# The Erlang Response Time Stretch Factor For 3 And 4 Servers

Posted in Math, Scalability on Dec 11, 2016

In a previous post I explored a few variations of equations that express the M/M/m queueing theory response time “stretch factor,” and tried to indicate some areas where I wanted to dig into the relationships between these formulas a bit more. In this post I discuss the divergence between the official Erlang C formula and Neil Gunther’s heuristic approximation to it. I introduced this before thusly:

At \(m=3\) and above, the heuristic is only approximate. What does the Erlang form reduce to for the first of those cases? Does it result in the missing term that will extend to 4 and beyond too?

Here’s the Erlang form again:

$$ R(m, \rho) = 1 + \frac{ \frac{(m \rho)^m}{m!} }{ (1-\rho) \sum_{n=0}^{m-1} \frac{(m \rho)^n}{n!} + \frac{(m \rho)^m}{m!} } \frac{1}{m(1-\rho)} $$

And the equivalent heuristic by Gunther, which is exact for 1 and 2 service channels:

$$ R(m, \rho) \approx \frac{1}{1-\rho^m} $$

Note that this is a stretch factor relative to the service time, i.e. to find the average residence time, you must multiply by the service time.

When \(m\) is 1 or 2, the Erlang formula simplifies exactly to the heuristic. When \(m=3\), the Erlang formula simplifies to:

$$ R(3, \rho) = 1 + \frac{3\rho^3}{(1-\rho)(3\rho^2+4\rho+2)} $$

It’s not immediately obvious to me how that might be related to the heuristic form of the response time stretch factor, \(\frac{1}{1-\rho^3}\).

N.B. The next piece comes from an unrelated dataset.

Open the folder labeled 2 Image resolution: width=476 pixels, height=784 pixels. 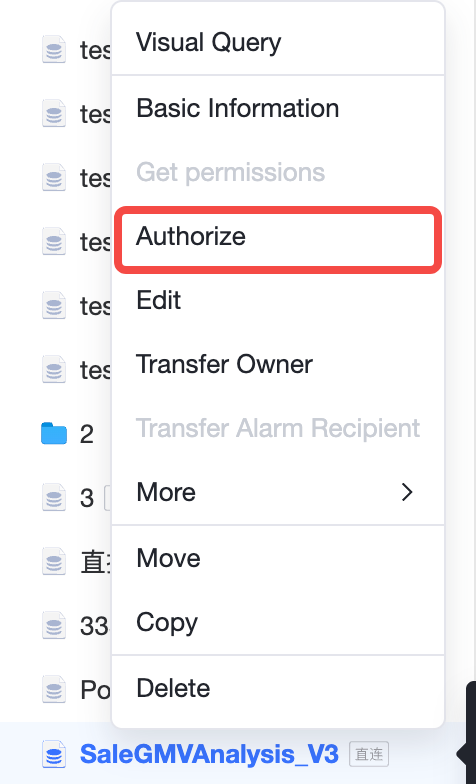pos(86,434)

At \(m=4\), the Erlang formula simplifies to

$$ R(4, \rho) = 1 + \frac{8\rho^4}{(1-\rho)(8\rho^3+24\rho^2-15\rho+15)} $$

The relationship between this and \(\frac{1}{1-\rho^4}\) is is no more obvious to me. Importantly, I think, at this point the Erlang formula and the heuristic start behaving very differently. With 3 service channels, the formulas have essentially the same shapes (same poles, etc), but there’s a slight ripple in one that’s not in the other.

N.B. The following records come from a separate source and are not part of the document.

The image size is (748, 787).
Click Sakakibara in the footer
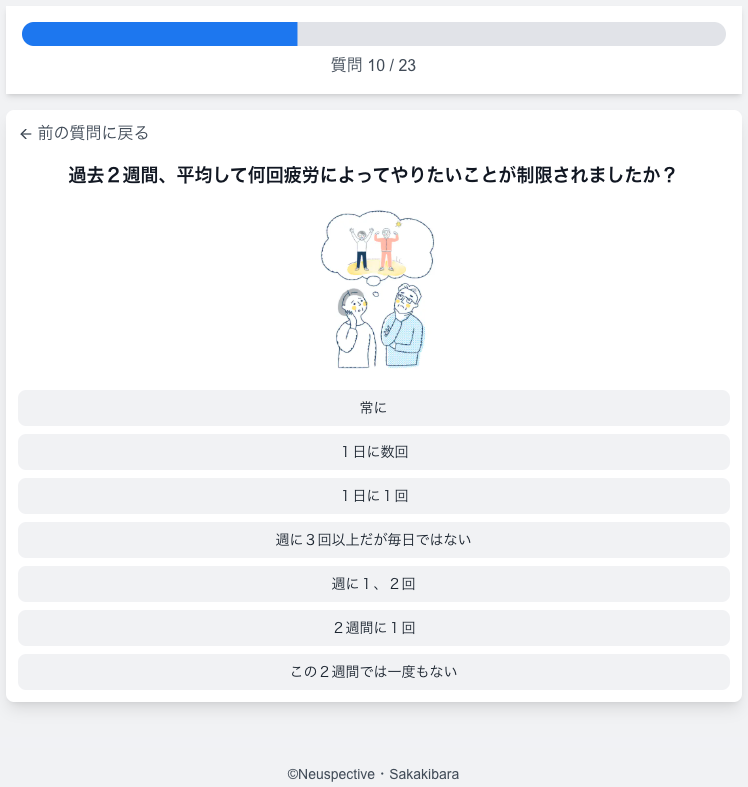(x=424, y=774)
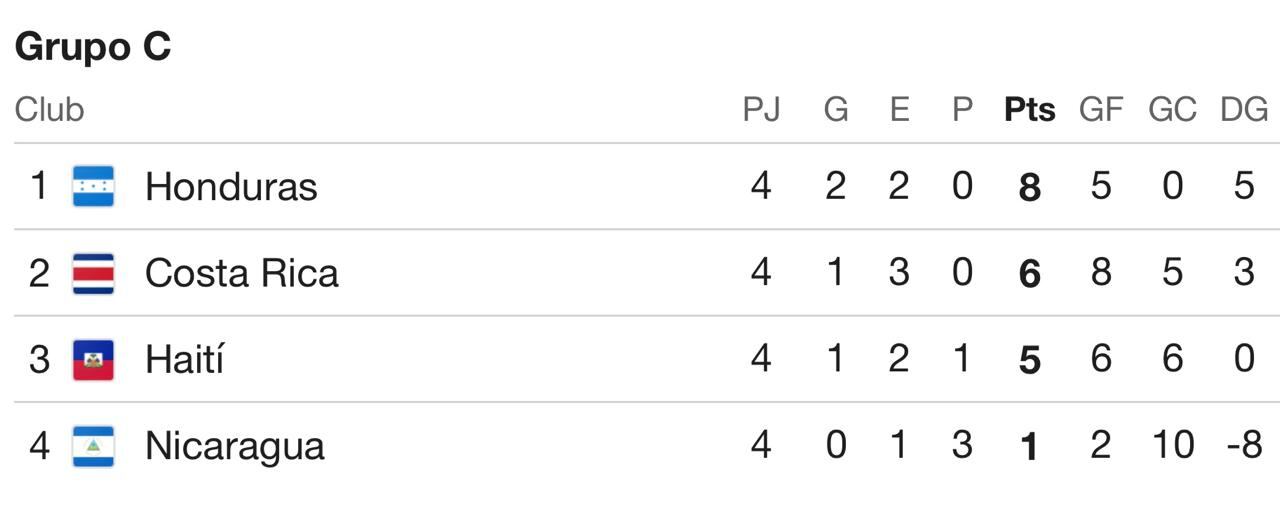Click Costa Rica's 6 points value
Image resolution: width=1280 pixels, height=529 pixels.
click(1029, 273)
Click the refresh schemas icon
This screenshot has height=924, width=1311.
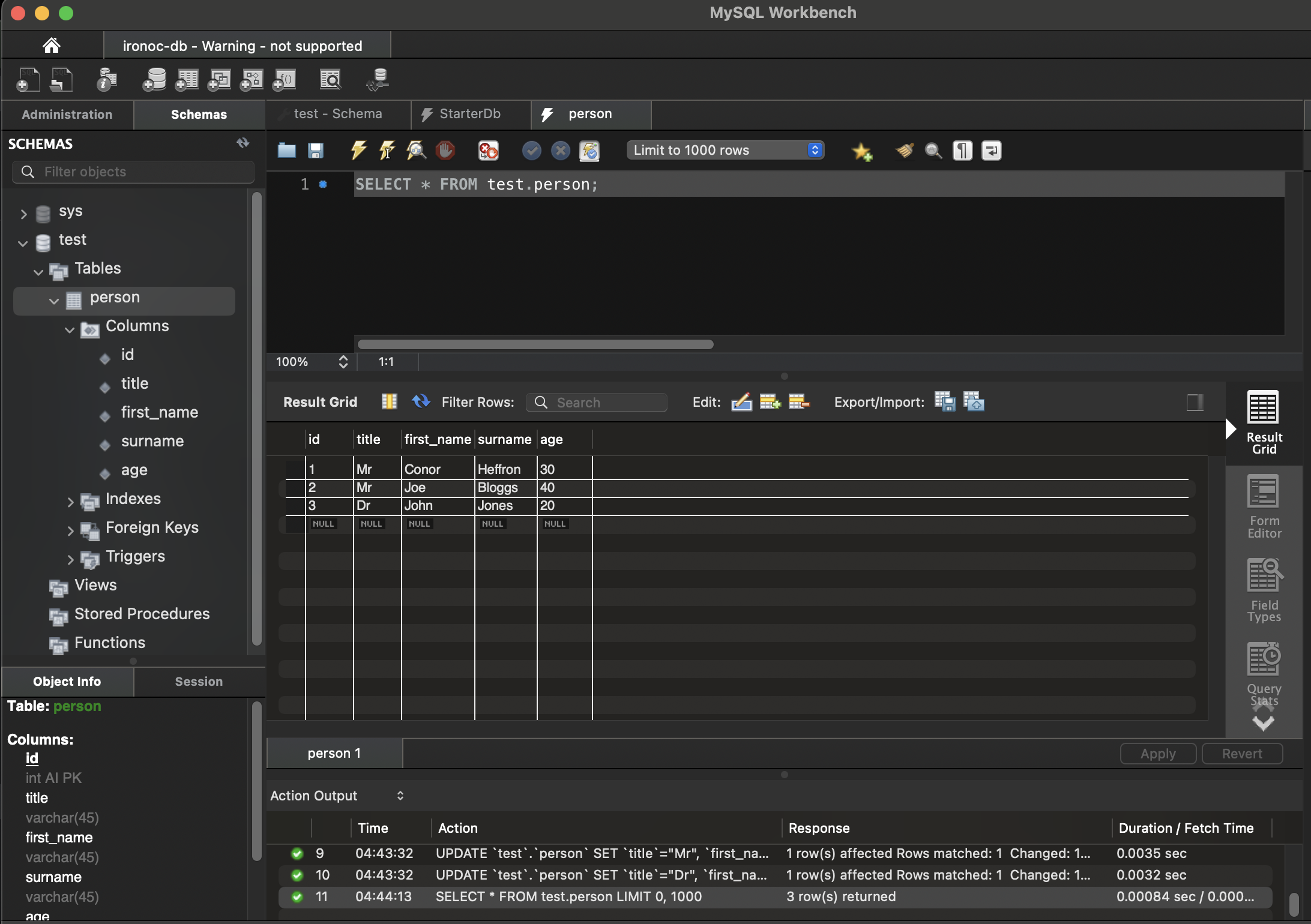[243, 143]
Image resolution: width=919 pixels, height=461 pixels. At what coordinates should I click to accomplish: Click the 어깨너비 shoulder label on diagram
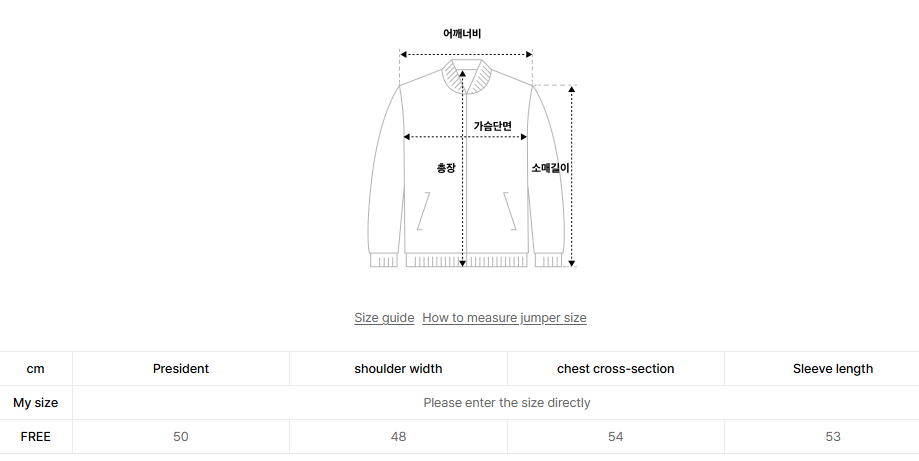tap(462, 34)
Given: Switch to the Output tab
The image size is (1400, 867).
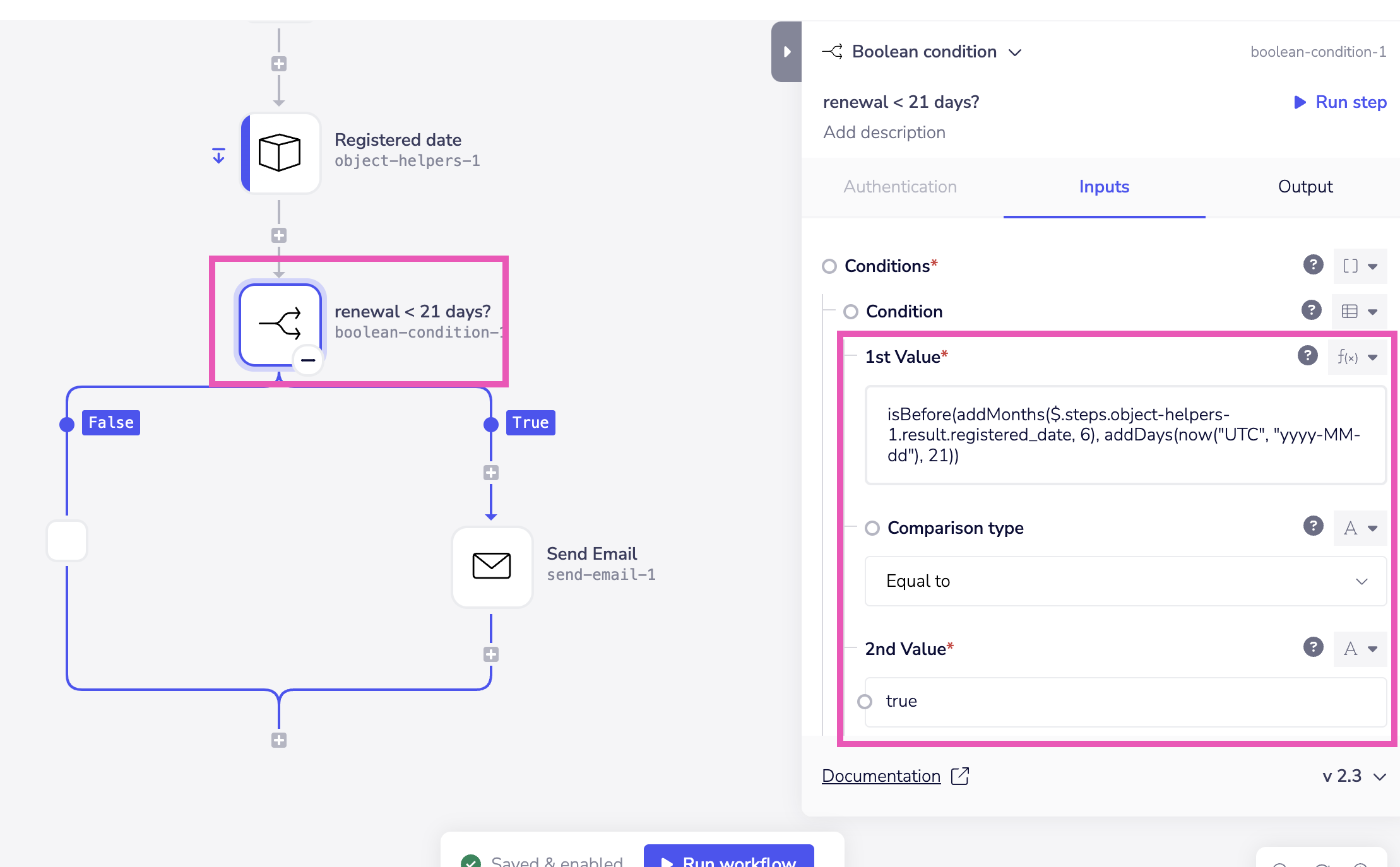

But with 4 service channels they’re fundamentally different over portions of their range (outside the physically meaningful performance region of \(0<=\rho<=1\), that is).

What is the error in the heuristic for 3 and 4 service channels? I touched on this briefly in the previous post. By subtracting the heuristic from the Erlang formula and simplifying, I found that when there are 3 service channels, the difference is

$$ \frac{\rho^3}{3\rho^4+7\rho^3+9\rho^2+6\rho+2} $$

But with 4, the difference between the functions isn’t expressible neatly, and is sometimes infinity, reinforcing the impression that the coincidence between Erlang and heuristic is just that.

I still feel that something useful is hiding just around the corner, because the heuristic arises analytically but doesn’t scale correctly to more than 2 service channels, and Erlang also arises analytically but is correct. The fact that they are exactly the same for 1 and 2 service channels just doesn’t feel accidental. But intuition has led me astray many times.

You can graph and visualize all of the above with a Desmos calculator that I made for you.